How does the Semai community react to visitors, an interviewer asks the headman. His response, given in a new, 14 minute video, is that they are quite used to them. Pointing to a boy nearby, he adds that village children play around them and easily accept them. This was not always the case.
The headman, wearing a blue shirt with the word SEMAI displayed prominently, explains to the camera crew in Ulu Geroh that in other villages, kids are still scared of outsiders. There is even a legend, he adds, of strangers coming into villages and cutting off the heads of children. A woman on the film crew gasps loudly. “That’s why they feel scared,” he adds. He turns toward the little boy to smile, and the child grins back at him. “However, the children here like strangers very much.”
He doesn’t give the background of the legend, but it is based on very real historical circumstances. According to Endicott 1983, the Semai, along with the other aboriginal peoples (Orang Asli) of Peninsular Malaysia, were subject to violent slave raiding by the much more powerful Malay peoples throughout their recent history. While the slave raids have stopped, the Semai and the others are still sometimes subject to exploitative trading relationships, domination, and abusive treatments by the Malay and Chinese peoples living in the valleys.
The generally peaceful, accommodating nature of the Semai can be attributed, at least in part, to their responses to their history and their current social conditions. They have found it more effective, in the long run, to flee into the forests than to fight the far superior forces arrayed against them. Flight meant safety and survival; fighting meant death and enslavement.
Those conditions have had a significant impact on the Orang Asli. The Semai tell stories to their children about strangers coming to get them in the night—bogeys who will cut off the heads of children who misbehave. Used as a means of teaching obedience to the norms of their society, these stories are based on recent history and they still have an impact on youngsters in the more remote communities. Obviously in Ulu Geroh, kids have learned that to be scared of strangers may only deprive them of interesting diversions. They frequently smile and mug for the visitors’ cameras.
The new video provides a lot of insights into Ulu Geroh, the Semai village which has been in the news repeatedly over the past eight years, ever since it opened a tourism business. None of those news stories have offered as much as this new video, uploaded to YouTube on Wednesday last week.
In fact, the tourism promoted by the villagers is barely mentioned. Most of the previous news stories about Ulu Geroh have focused on the villagers taking tourists to see Raffelesia blossoms, the largest flowers in the world, or the rare Rajah Brooke Birdwing butterflies, a CITES protected species that is the national butterfly of Malaysia. Both the flowers and the butterflies may be seen in the forests near the village. The word “SEMAI” on the headman’s blue shirt is an acronym for the name of the local cooperative that runs the tourism business.
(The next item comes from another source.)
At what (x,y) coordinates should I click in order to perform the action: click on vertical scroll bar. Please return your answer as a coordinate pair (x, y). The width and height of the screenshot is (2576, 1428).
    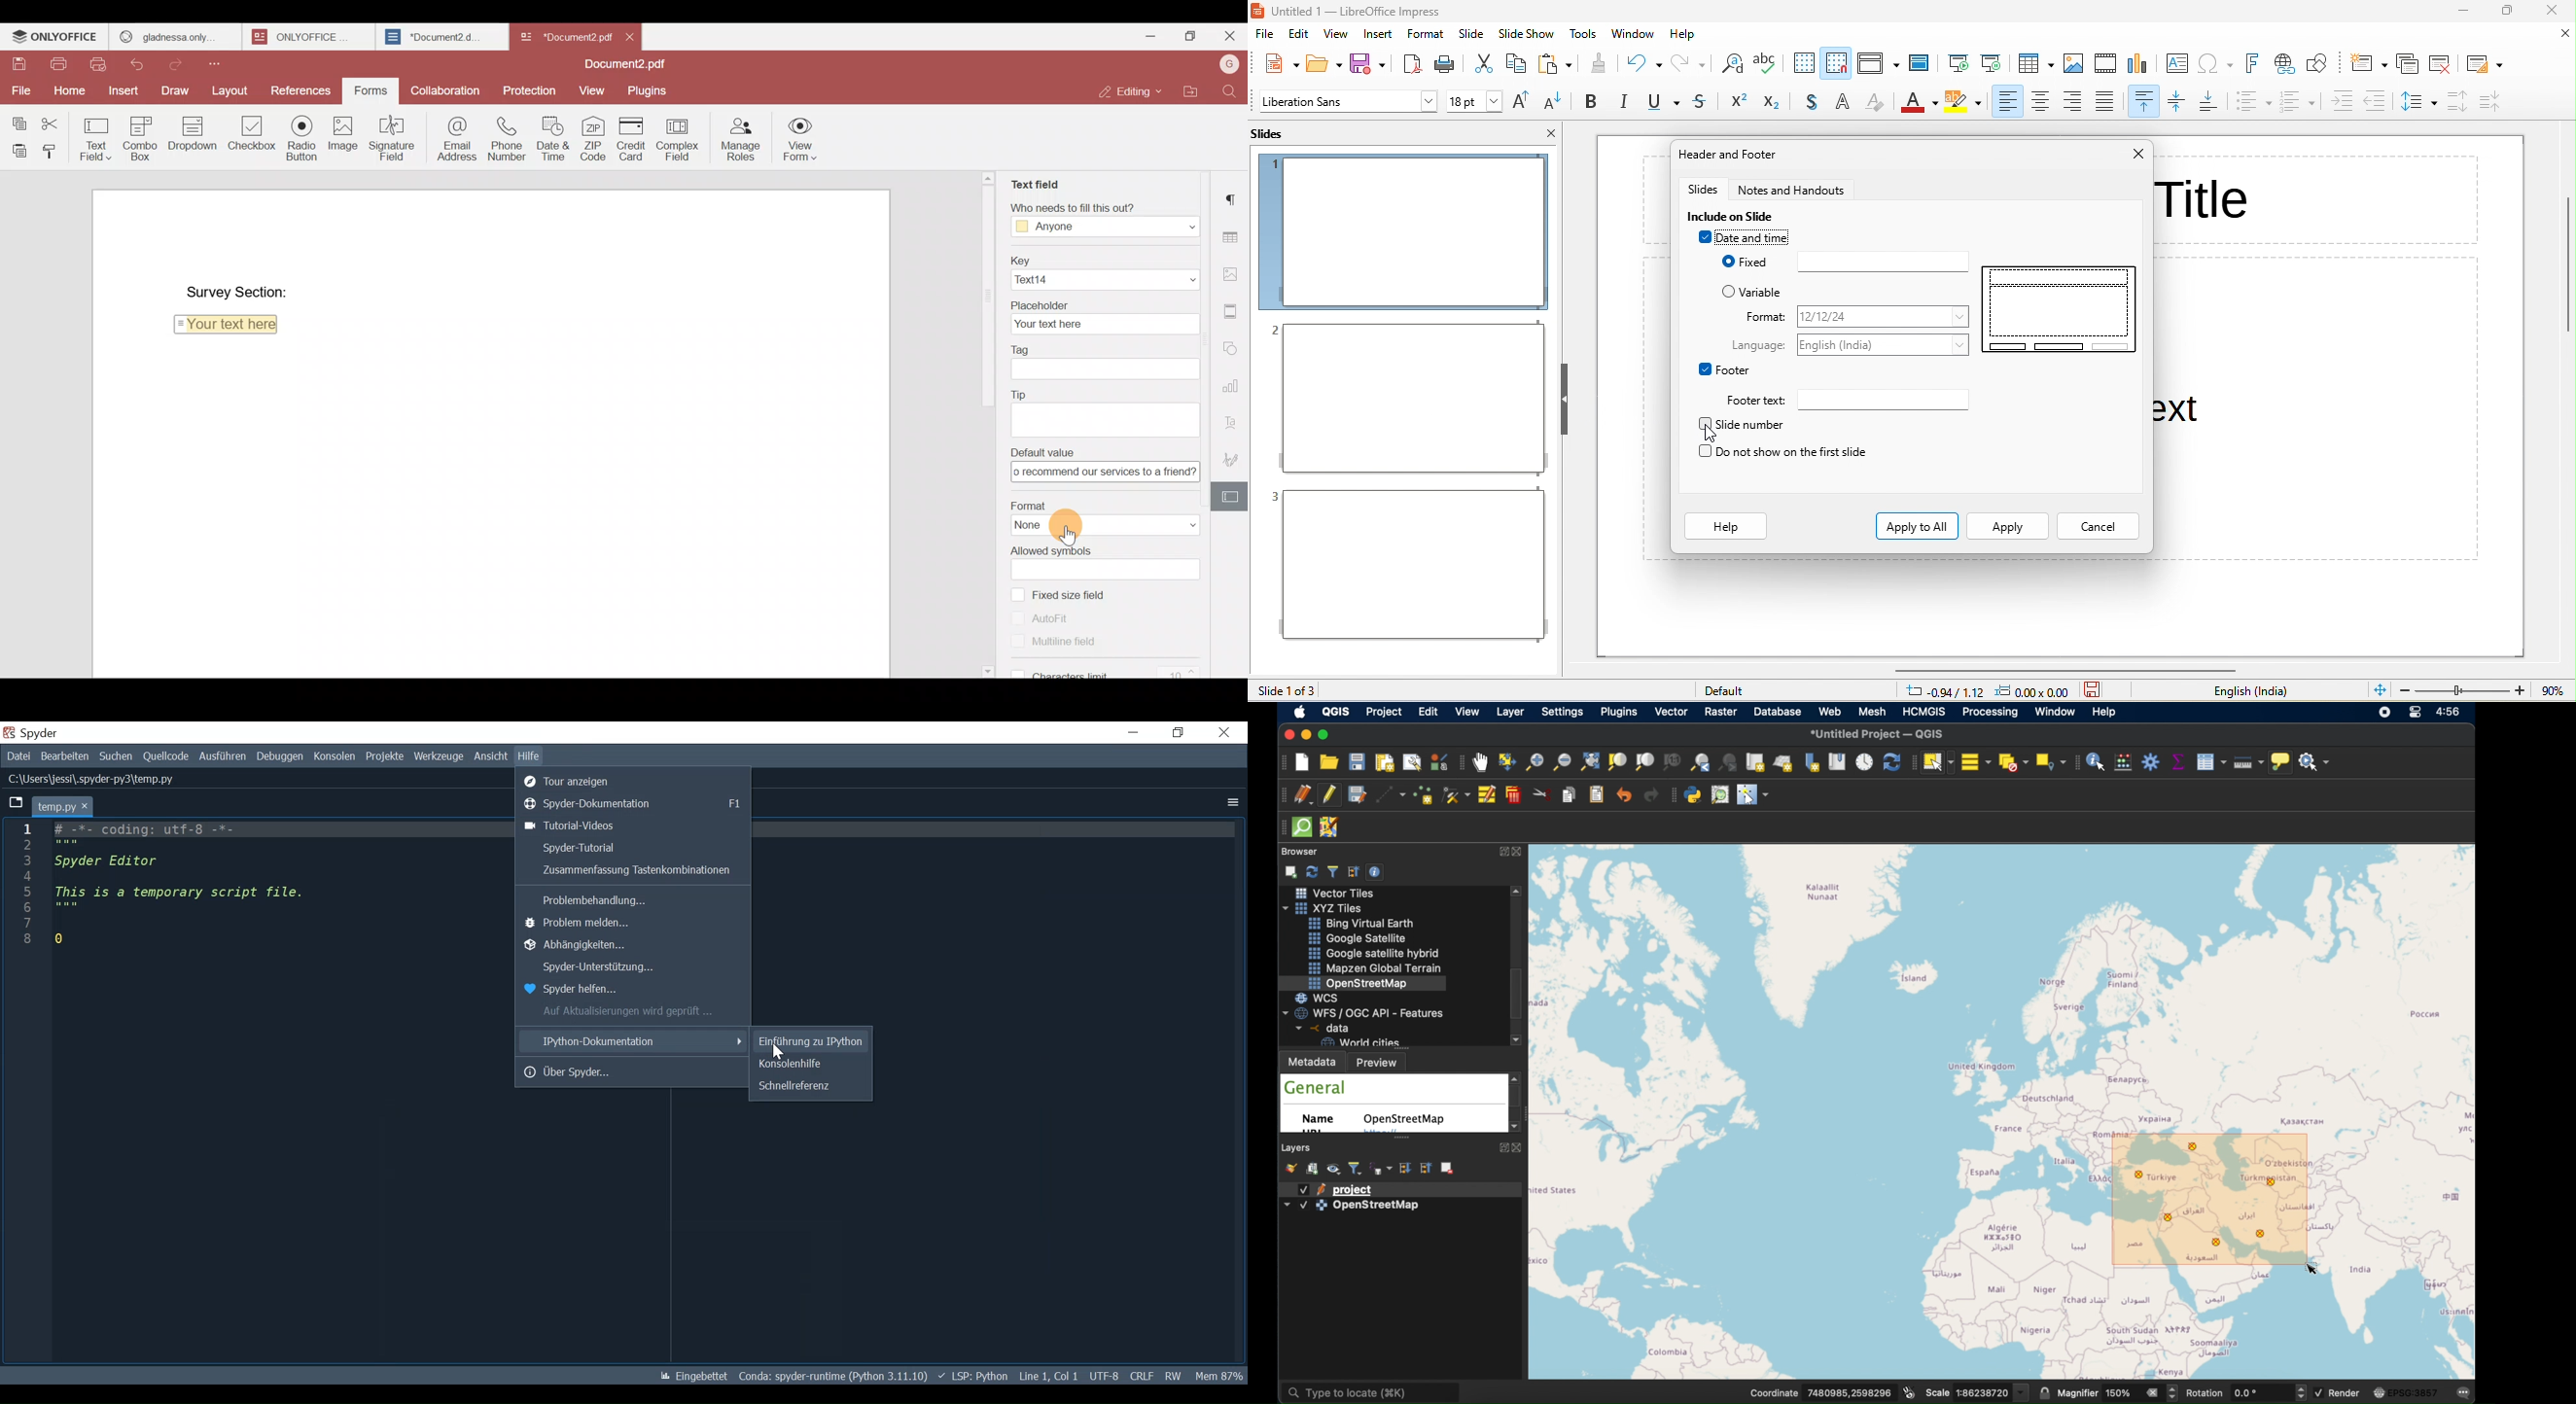
    Looking at the image, I should click on (2565, 264).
Throughout the new video, male and female narrators speak in English. The video provides English subtitles for the comments by the narrators, and it translates the conversations with villagers. The overall subtext of the production is to examine the ways the Semai are adapting to modernity, yet are keeping their traditional ways of life.
Describing a few scenes will give a sense of the whole. The headman is standing outside a building, with three or four quiet, well-dressed kids watching respectfully in the background. He says that in former times, the Semai lived scattered in the forests. While a rooster crows in the background, he adds that they all had to be gathered together and settled in one community because of the communist insurgency in Malaysia during the 1950s. Several questions and answers elucidate this history, and the rooster crows again.
The production mentions the advent of the tourism business in 2004, but it insists that the people continue to subsist primarily on domestic animals and raising local produce. Over scenes of hens and their chicks foraging through the grass, we are told that the villagers sell chickens to middlemen, who sell the meat in the town of Gopeng, which is located in the valley half an hour away.
After some discussion about factors that have an impact on the development of the village, the narrator asks if the Semai want their children to be educated. The literacy rate is below the rest of Malaysia. The video maker interviews some women who are sitting on a floor using a cutting board to chop vegetables, which are held in brim-full containers beside them. Do they want to have their children educated? Of course they do. “We want them to live a modern lifestyle,” one woman adds.
The video makes the point that, because there is a low crime rate in the village, children are free to wander about wherever they want. When nothing else is happening, it shows kids playing around the buildings, near or even in a small river, and just standing about, quietly watching the visitors doing the filming. They wander in and out of most of the scenes.
This new video, published by Kean Yap, a Malaysian, and titled “Semai Community,” provides very little additional information about itself. The opening gives only the title, and the closing credits list some names but no further information about the people who have given us these interesting views of contemporary conditions in a Semai village.
It seems as if Ulu Geroh is firmly committed to keeping its way of life next to the forest. While the Semai of that village are no longer dependent on a nomadic, foraging lifestyle, they clearly still want to wander in the woods. They love to hunt and gather as much as they can, and they enjoy living in the outdoors. The video portrays them not so much to be struggling with modernity, as to be intent on preserving the best aspects of their peaceful lifestyle.